Merci à Irène Malverde pour le résumé ci-dessous. Irène est la première à contribuer à noutre nouvelle rubrique de ressources internes destinée à créer une base de connaissances librement accessibles à tous les collaborateurs/trices d'Aptitude Experts.

Intelligence du Travail, par Pierre-Yves Gomez

Une nation est le produit du travail accompli par ceux qui la constituent. Mais nous avons fini par oublier que nous sommes des travailleurs avant d'être des consommateurs. Bercés par les illusions d'une société ludique et abondante, souvent déçus par l'entreprise, nous avons perdu le sens de ce que nous sommes et de ce que nous faisons.
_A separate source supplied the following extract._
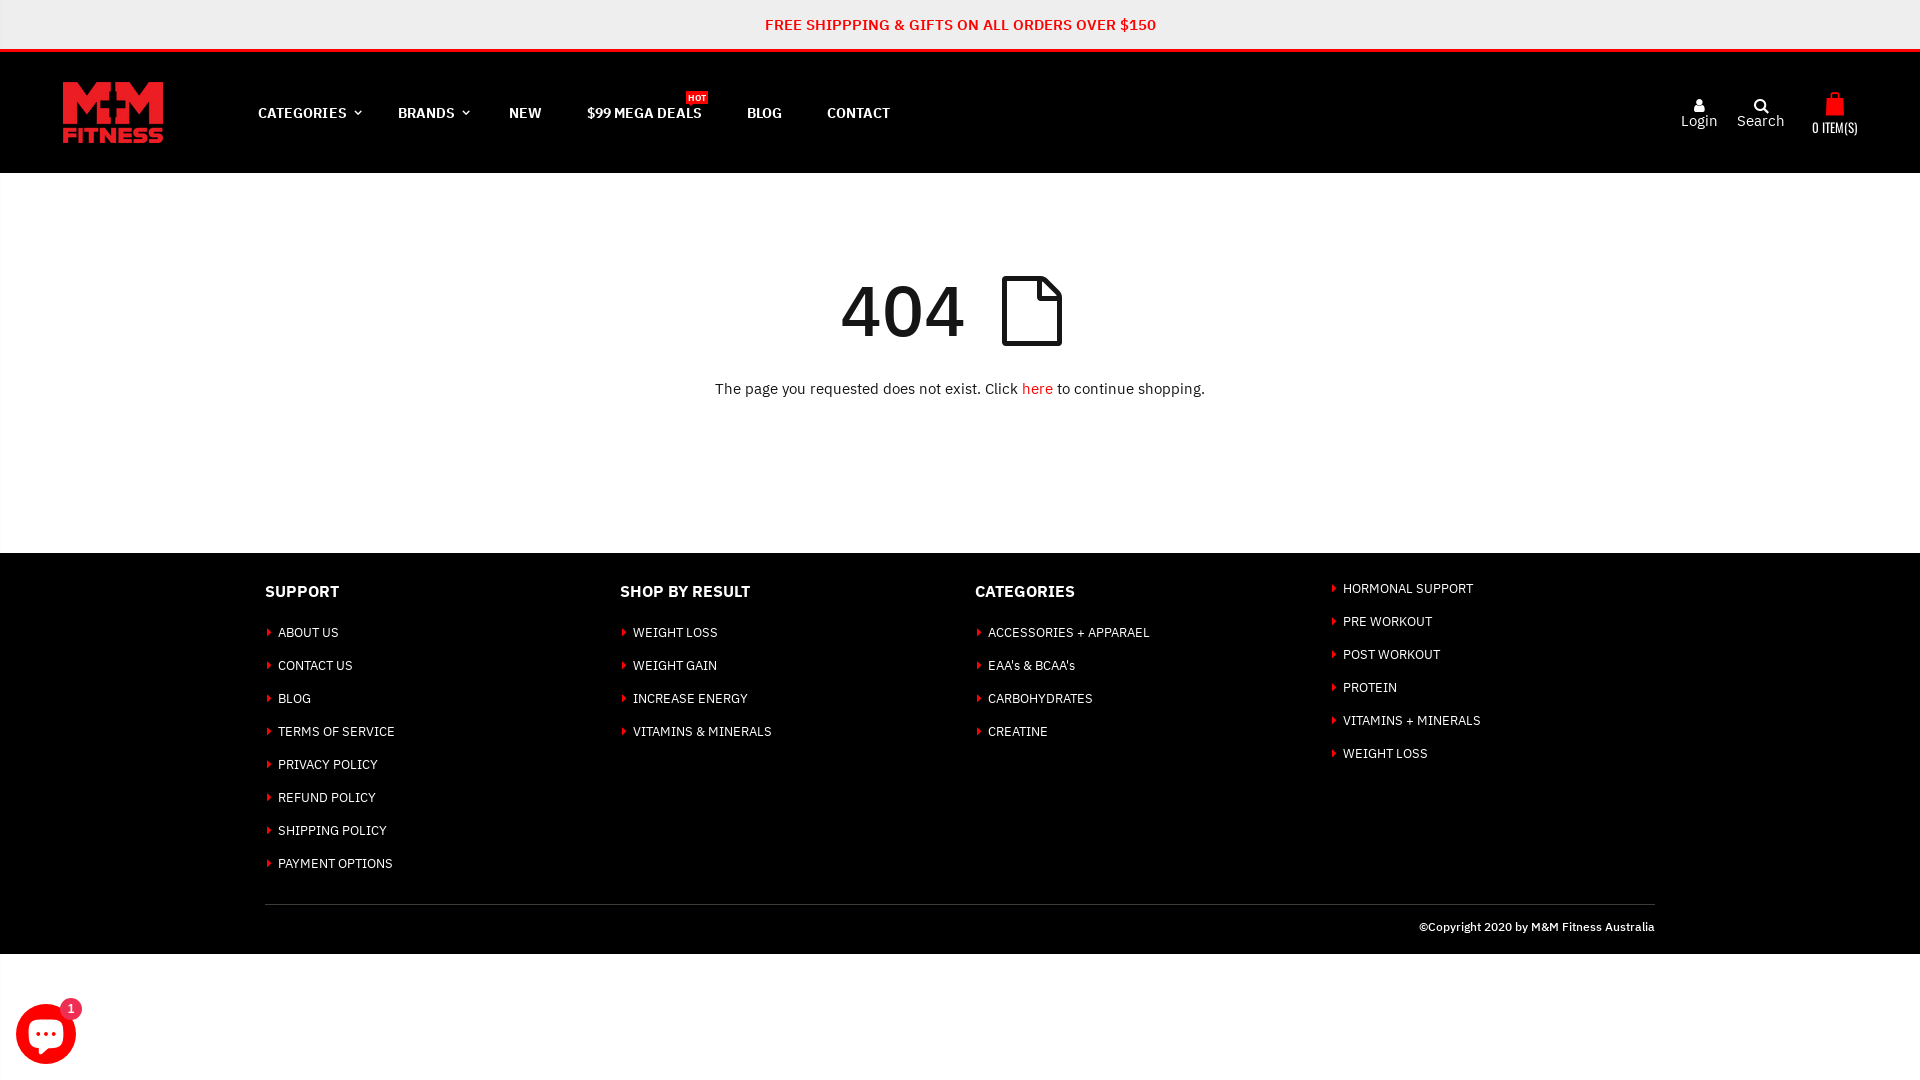 The width and height of the screenshot is (1920, 1080). What do you see at coordinates (690, 697) in the screenshot?
I see `'INCREASE ENERGY'` at bounding box center [690, 697].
Mais certains sont en train de reconquérir l'intelligence de leur travail : échanges de services entre particuliers, partages libres d'investissements ou de savoirs, nouvelles formes d'organisation …
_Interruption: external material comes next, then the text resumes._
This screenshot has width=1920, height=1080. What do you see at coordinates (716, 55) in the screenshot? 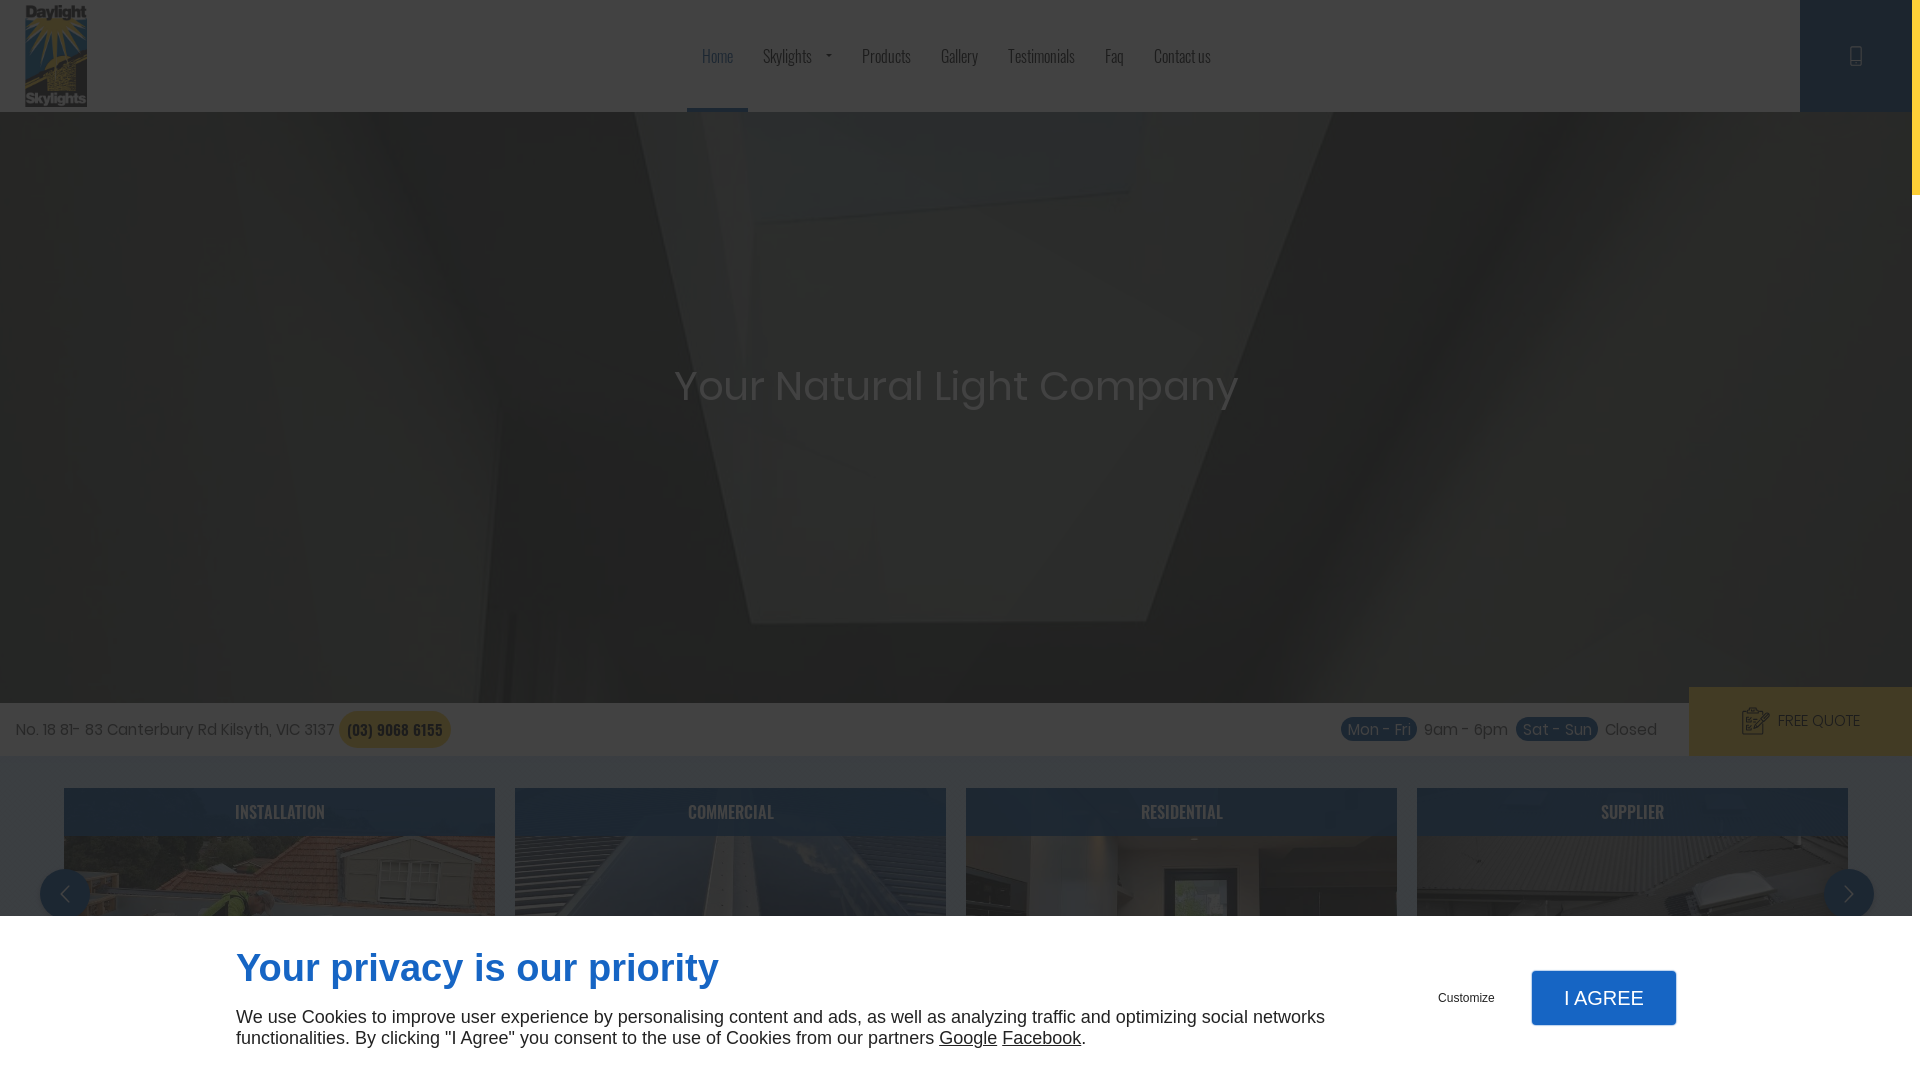
I see `'Home'` at bounding box center [716, 55].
​L'économie de proximité bouleverse nos modes de vie, elle crée des liens directs entre les producteurs et les consommateurs, des solidarités économiques inédites.
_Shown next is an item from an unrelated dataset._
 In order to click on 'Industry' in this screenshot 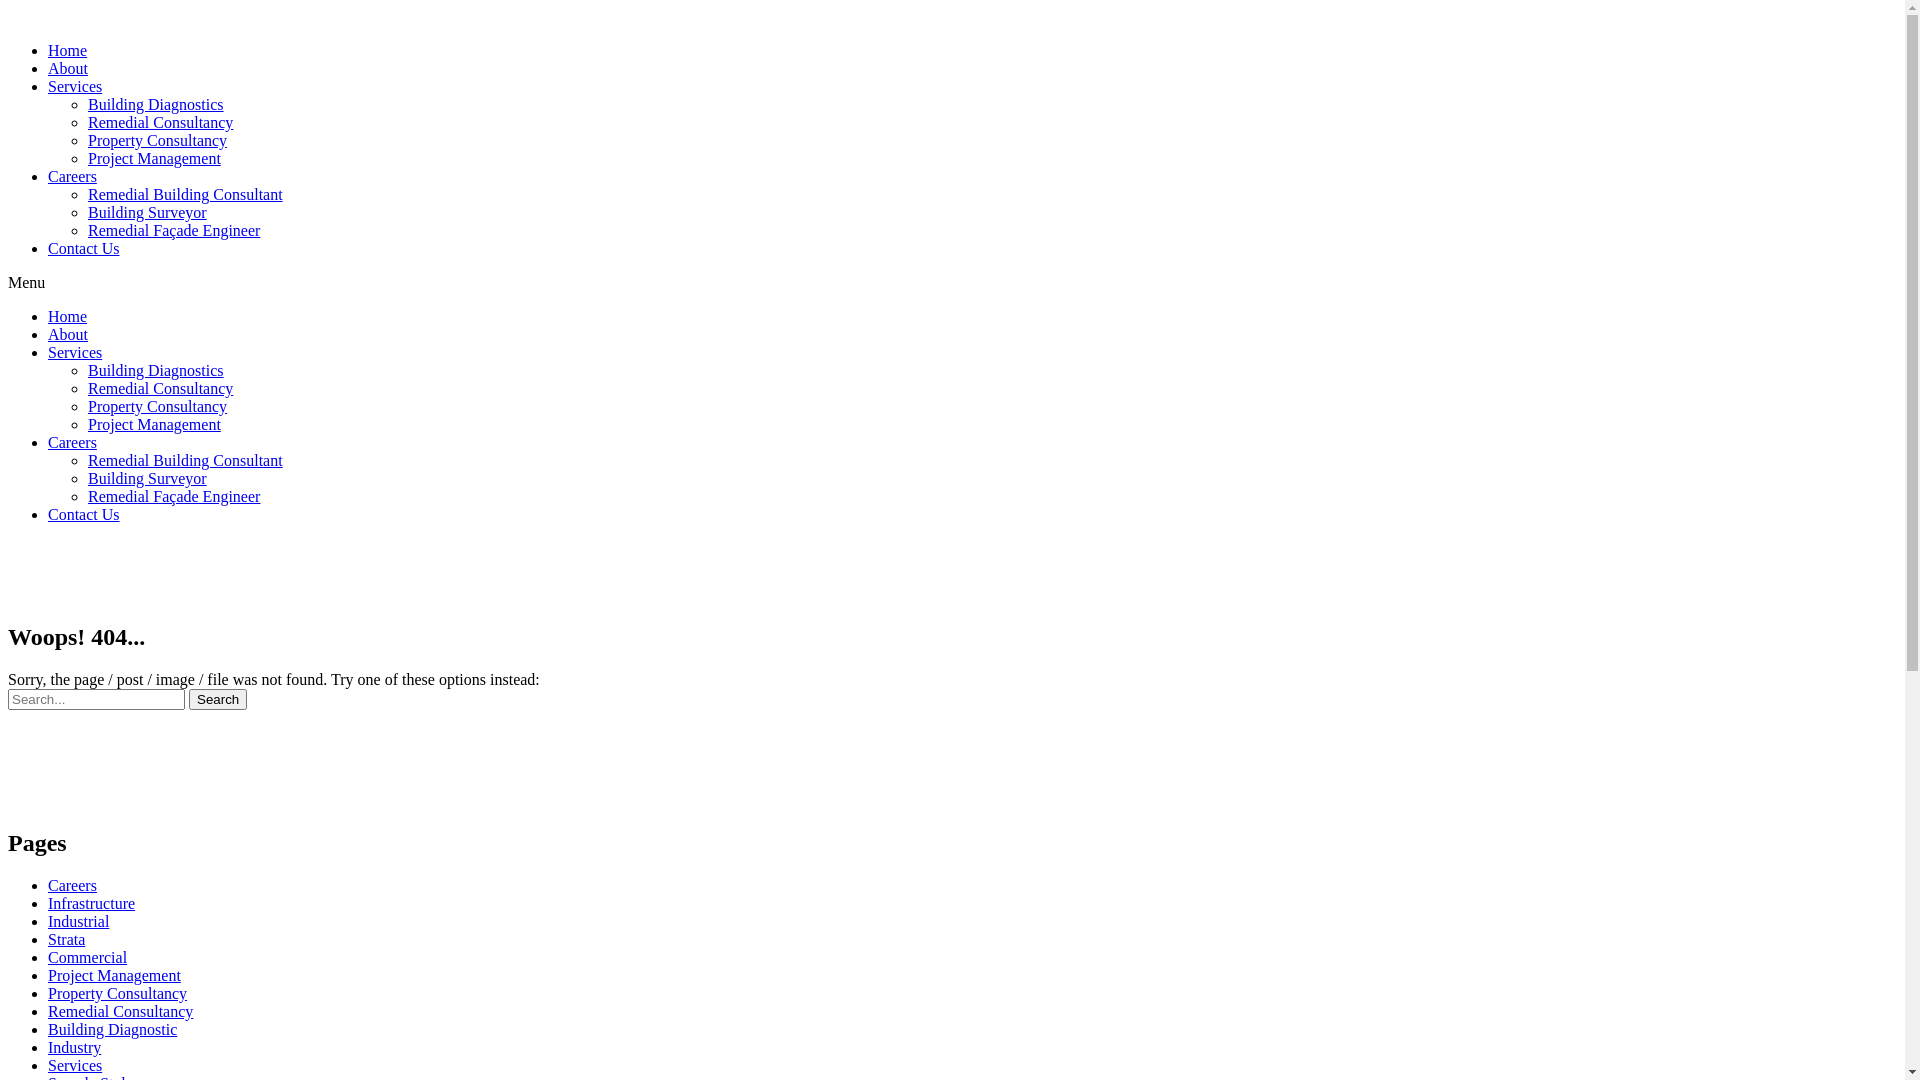, I will do `click(74, 1046)`.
À l'heure de la digitalisation, de la robotisation et des révolutions dans le management des entreprises, une grande bataille a commencé. Ce n'est plus celle des prolétaires contre les capitalistes. C'est celle qui oppose, jusqu'en chacun de nous, la cité du travailleur à la cité du consommateur.

Laquelle des deux l'emportera sur l'autre ? Il n'y a plus qu'une question politique – et c'est celle-là.

Dans le livre​, c’est précisément l’opposé que l’aut​eur met en évidence, c’est-à-dire qu’aujourd’hui nous avons perdu le vrai sens du travail. Nous nous sommes focalis​és dans un monde de consommation exacerbée, donc la priorité n'est ​plus de donner un sens à ce que nous faisons, sinon à essayer de gagner chaque jour plus, pour consommer encore d’avantage. Nous sommes passé de la consommation industrielle des grandes surfaces, par exemple, à la consommation BIO, mais qui se produit elle aussi de façons industrielles.

Il y a un passage du livre que me touche énormément et peut-être me fait-il rappeler de mon arrivée en France … « Je me souviens de ces amis africains découvrant avec effarement, dans une de nos grandes surfaces, l’accumulation de marchandises, incluant (chose inouïe pour eux) de l’eau en bouteille, de la terre en sac et (on touchait l’inconcevable) des rayons d’alimentations pour chiens et chats. Ils m’ont appris à voir ce que je ne voyais plus : notre surabondance ».

Je vous invite à lire cette livre, c’est très intéressant pour individuellement trouver un sens à notre travail et a notre vie quotidienne.